Identification of a gatekeeper residue that prevents dehydrogenases to act as oxidases

The oxygen reactivity of flavoproteins is poorly understood. Here we show that a single Ala to Gly substitution in L-galactono-1,4-lactone dehydrogenase (GALDH) turns the enzyme into a catalytically competent oxidase. GALDH is an aldonolactone oxidoreductase with a vanillyl-alcohol oxidase (VAO) fold. We found that nearly all oxidases in the VAO family contain either a Gly or Pro at a structurally conserved position near the C4a locus of the isoalloxazine moiety of the flavin, whereas dehydrogenases prefer another residue at this position. Mutation of the corresponding residue in GALDH (Ala113Gly) resulted in a striking 400 fold increase in oxygen reactivity, while the cytochrome c reductase activity is retained.

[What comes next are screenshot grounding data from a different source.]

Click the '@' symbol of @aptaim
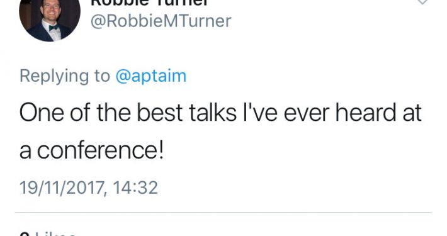 (x=123, y=76)
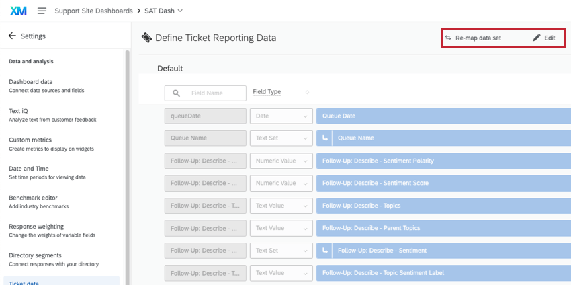The width and height of the screenshot is (571, 285).
Task: Click the recode arrow on Describe - Sentiment
Action: click(x=325, y=251)
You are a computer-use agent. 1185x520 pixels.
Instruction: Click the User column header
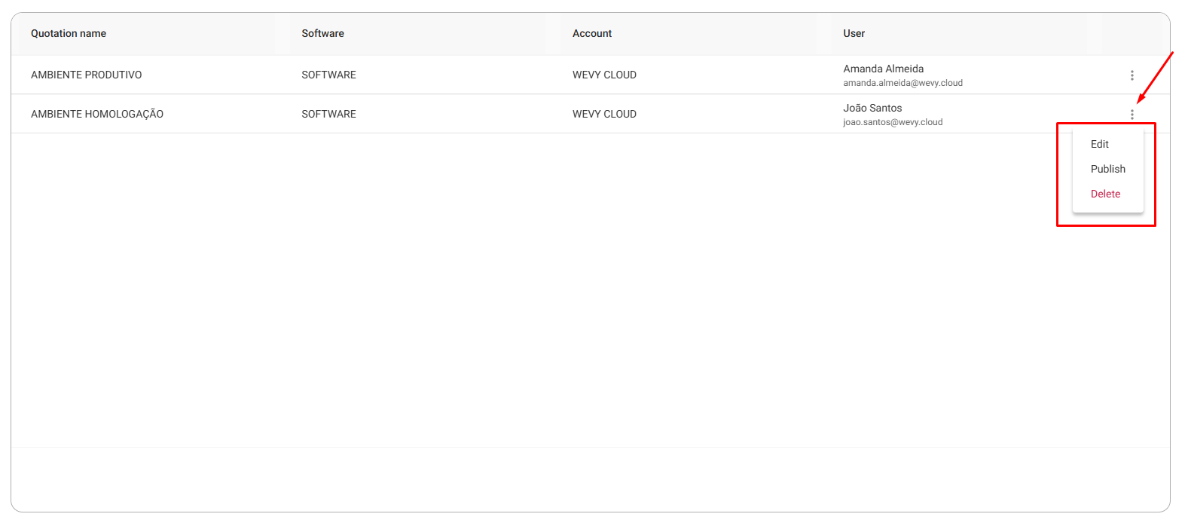pos(854,33)
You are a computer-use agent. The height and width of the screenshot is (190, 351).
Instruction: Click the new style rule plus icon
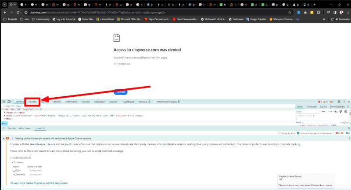335,112
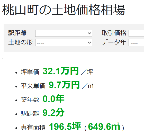Viewport: 144px width, 135px height.
Task: Click the 0.0年 building age value
Action: [x=53, y=99]
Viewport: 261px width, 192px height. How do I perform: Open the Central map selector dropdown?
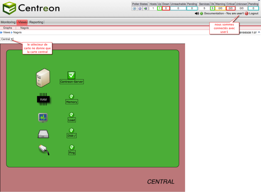[12, 39]
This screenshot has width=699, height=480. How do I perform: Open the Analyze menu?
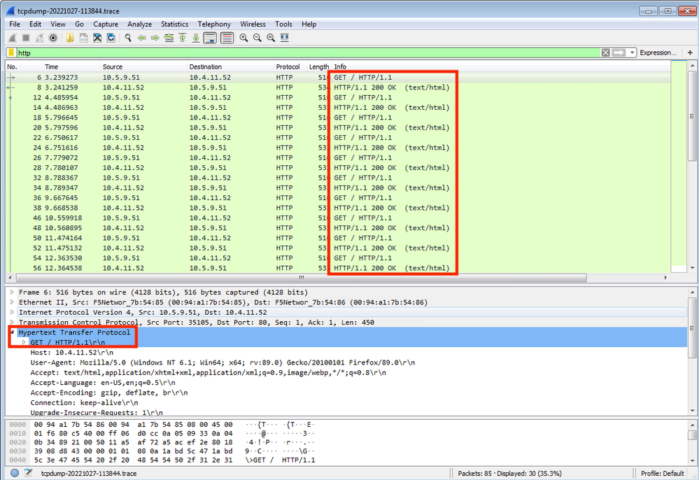(139, 24)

The activity of the A113G variant shows a linear dependence on oxygen concentration (kox = 3.5 x 10e5 M-1 s-1), similar to most other flavoprotein oxidases. The Ala113Gly replacement does not change the reduction potential of the flavin, but creates space for molecular oxygen to react with the reduced flavin. In the wild-type enzyme Ala113 acts as a gatekeeper, preventing oxygen to access the isoalloxazine nucleus. The presence of such an oxygen access gate seems to be a key factor for the prevention of oxidase activity within the VAO family, and is absent in members that act as oxidases.